→ **DESCRIPTION OF THE TASK**:
Go through the entries below and say how many lines hold the word "dropdown". Nothing else is needed.

→ **INFORMATION SHOWN**:

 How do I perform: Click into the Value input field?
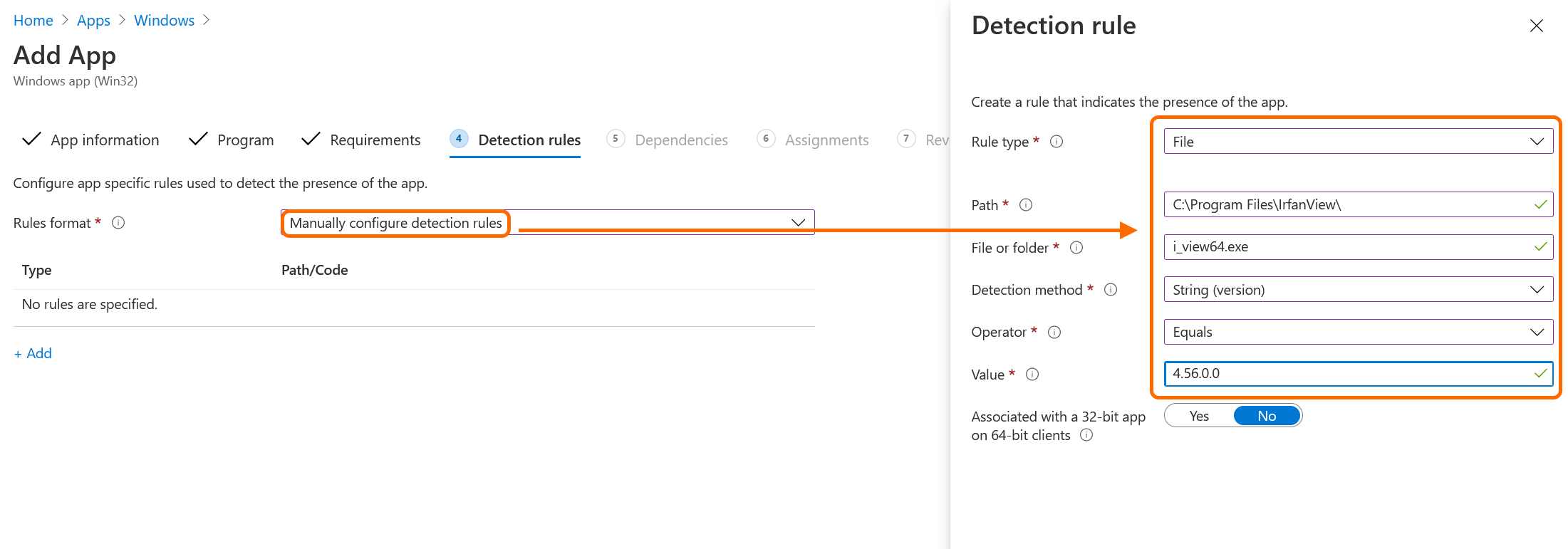1346,374

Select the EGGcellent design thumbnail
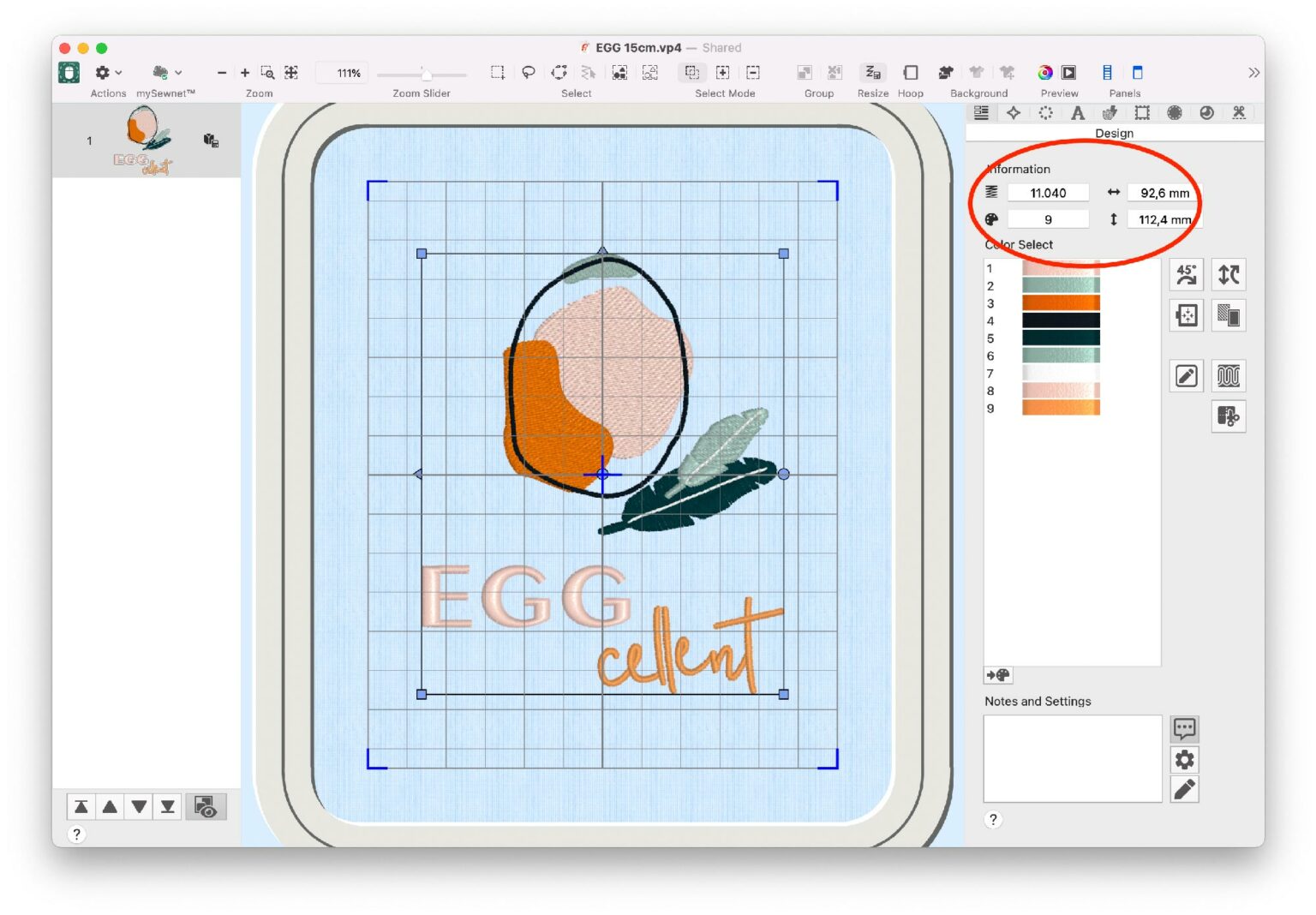coord(144,141)
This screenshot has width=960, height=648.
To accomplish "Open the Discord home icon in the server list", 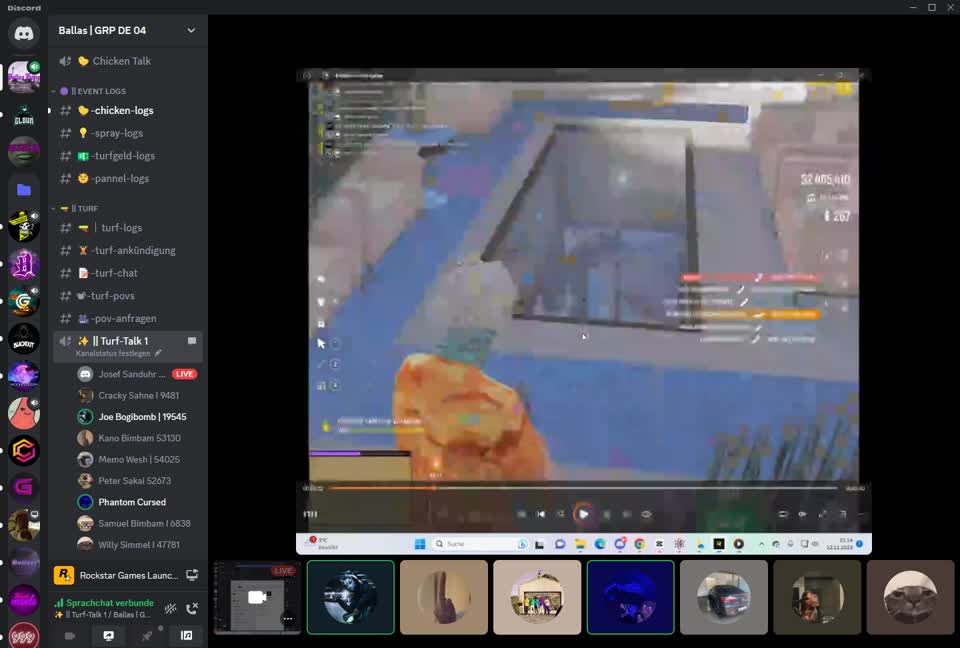I will (23, 33).
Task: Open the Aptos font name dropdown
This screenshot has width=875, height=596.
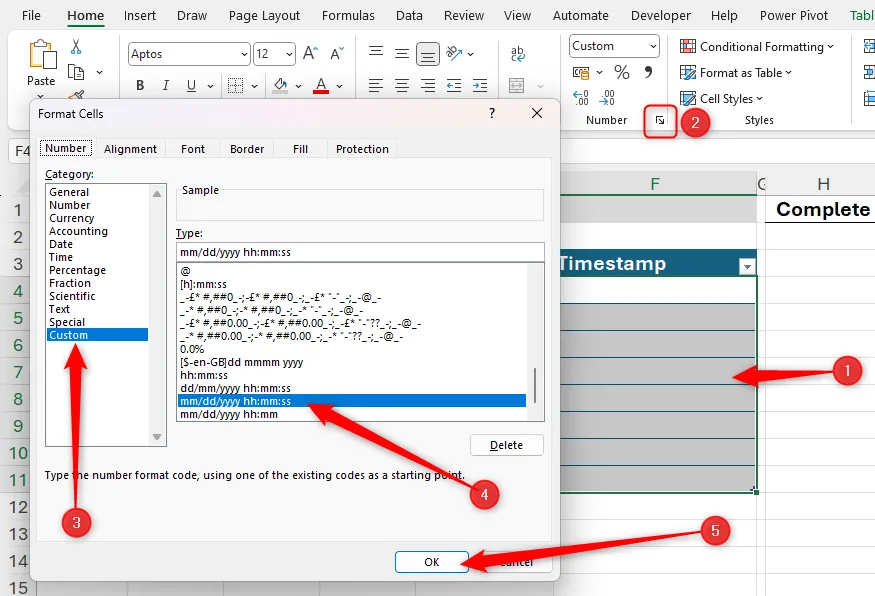Action: (x=244, y=53)
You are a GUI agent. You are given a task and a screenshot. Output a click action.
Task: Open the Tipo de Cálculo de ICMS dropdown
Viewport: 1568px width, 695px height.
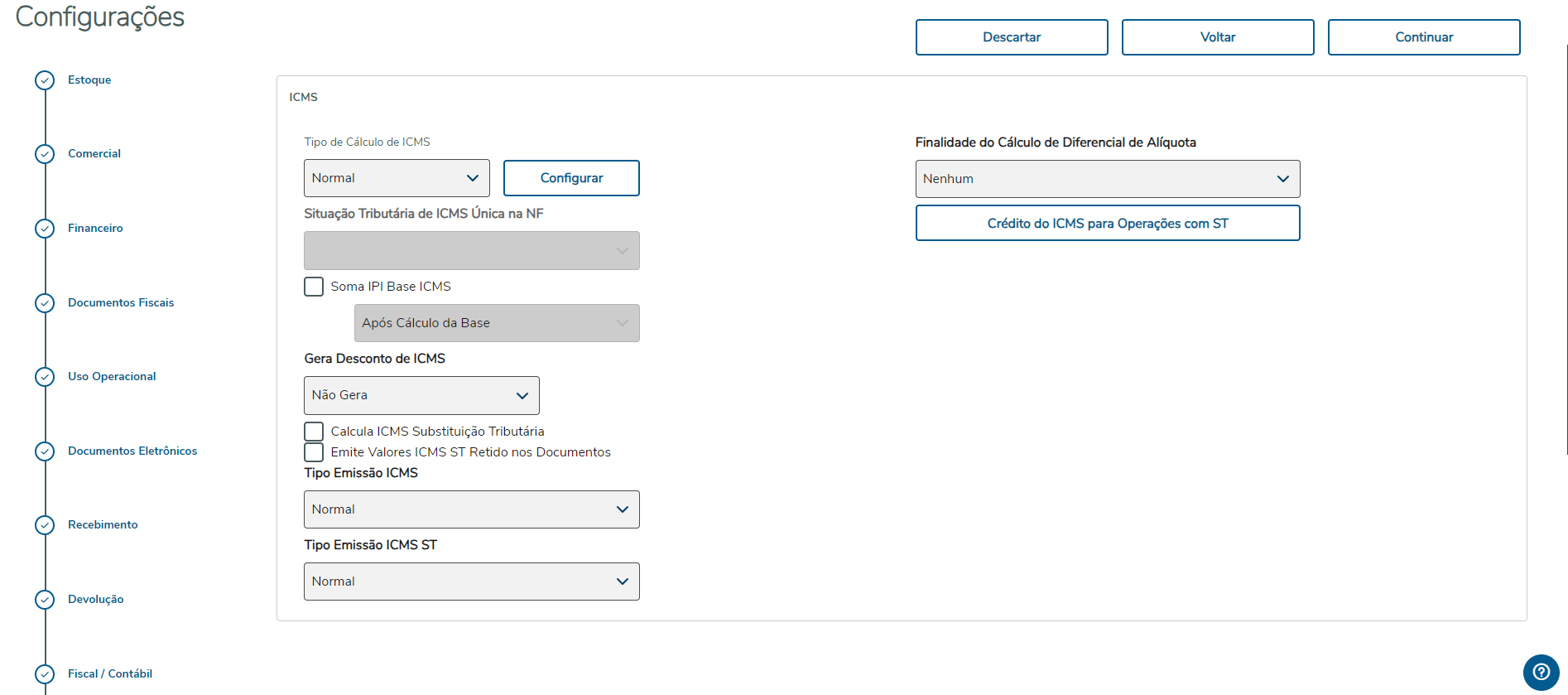397,178
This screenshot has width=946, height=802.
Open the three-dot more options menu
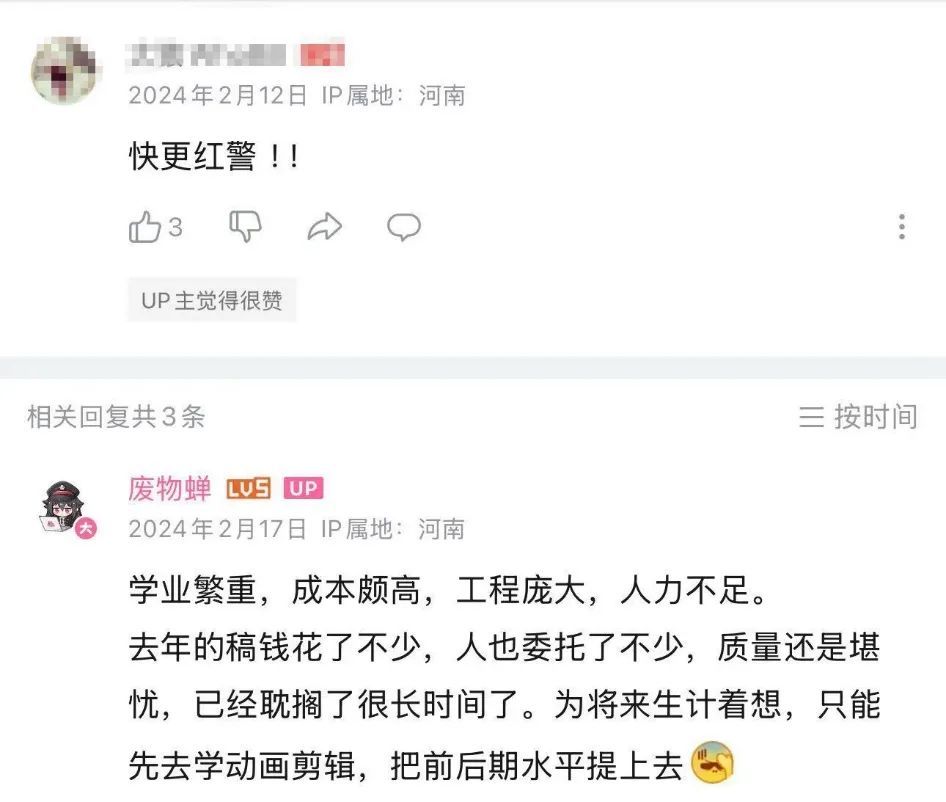[x=901, y=227]
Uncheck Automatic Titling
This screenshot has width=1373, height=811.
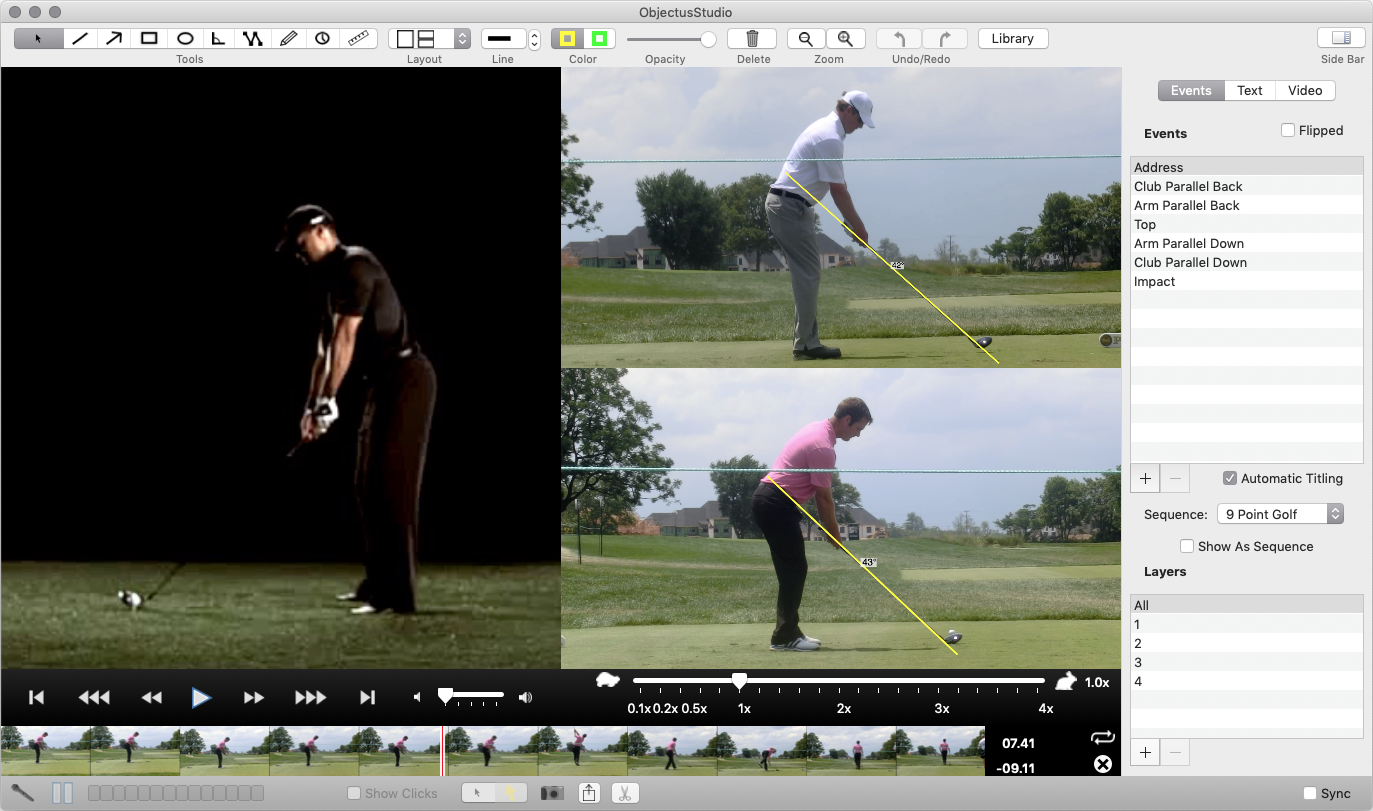(x=1230, y=479)
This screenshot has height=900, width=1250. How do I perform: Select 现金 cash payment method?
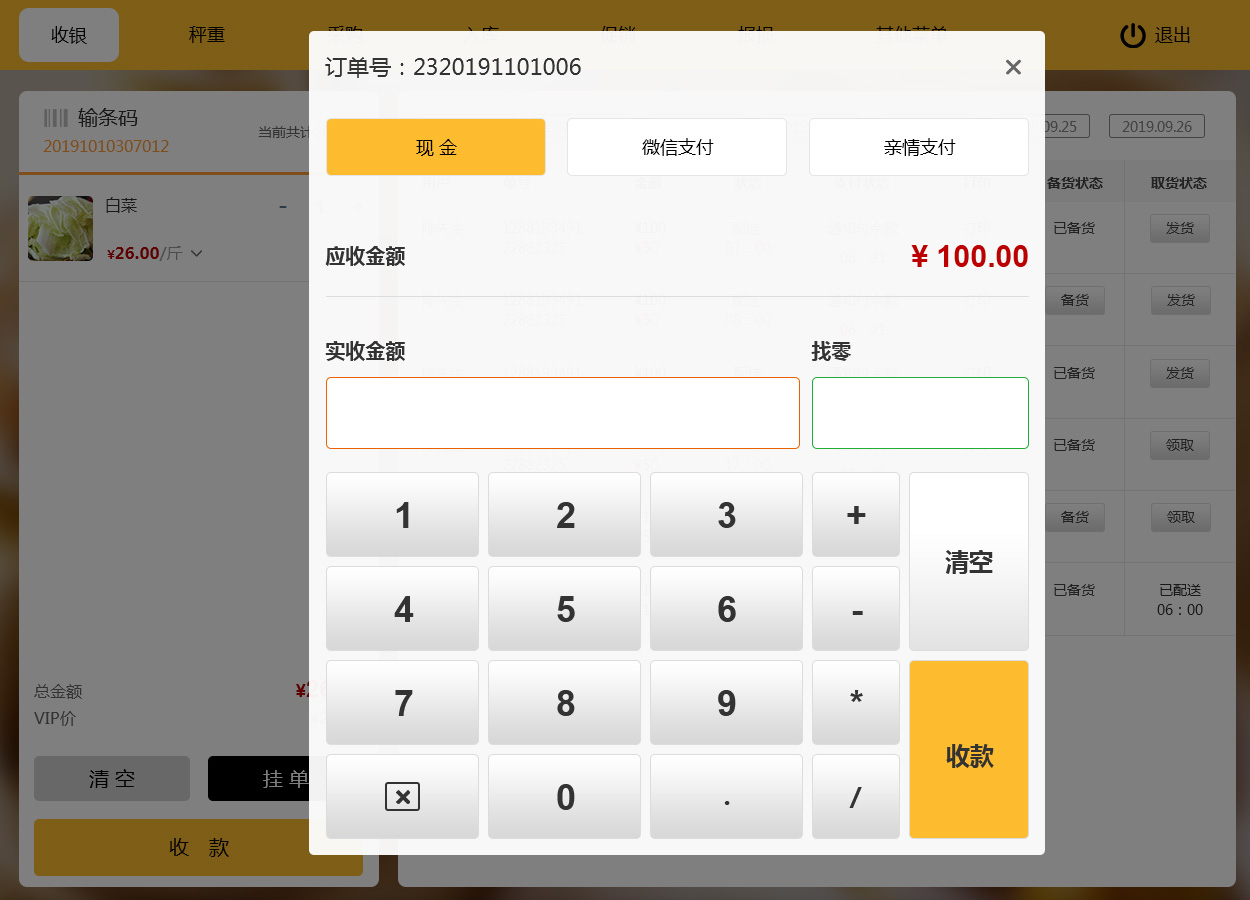click(436, 147)
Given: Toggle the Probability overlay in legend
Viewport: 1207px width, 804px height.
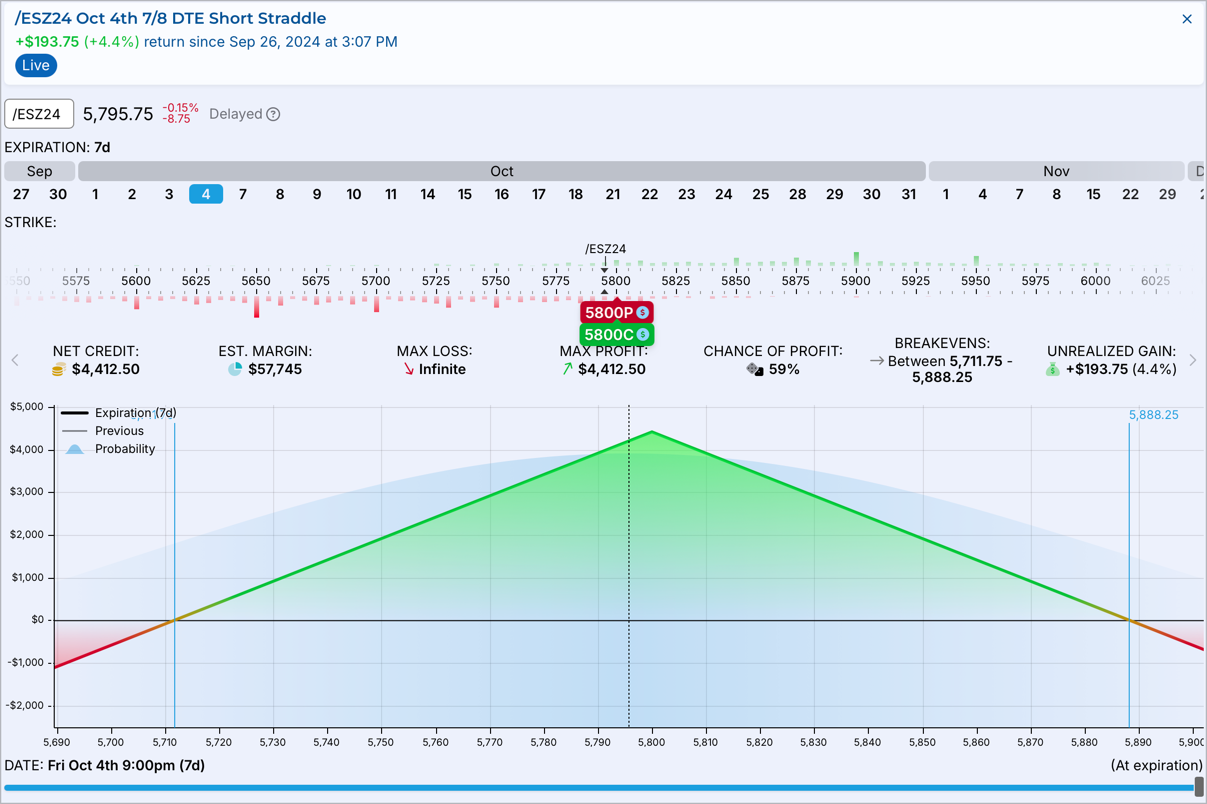Looking at the screenshot, I should tap(110, 449).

→ **EXERCISE RESPONSE**:
2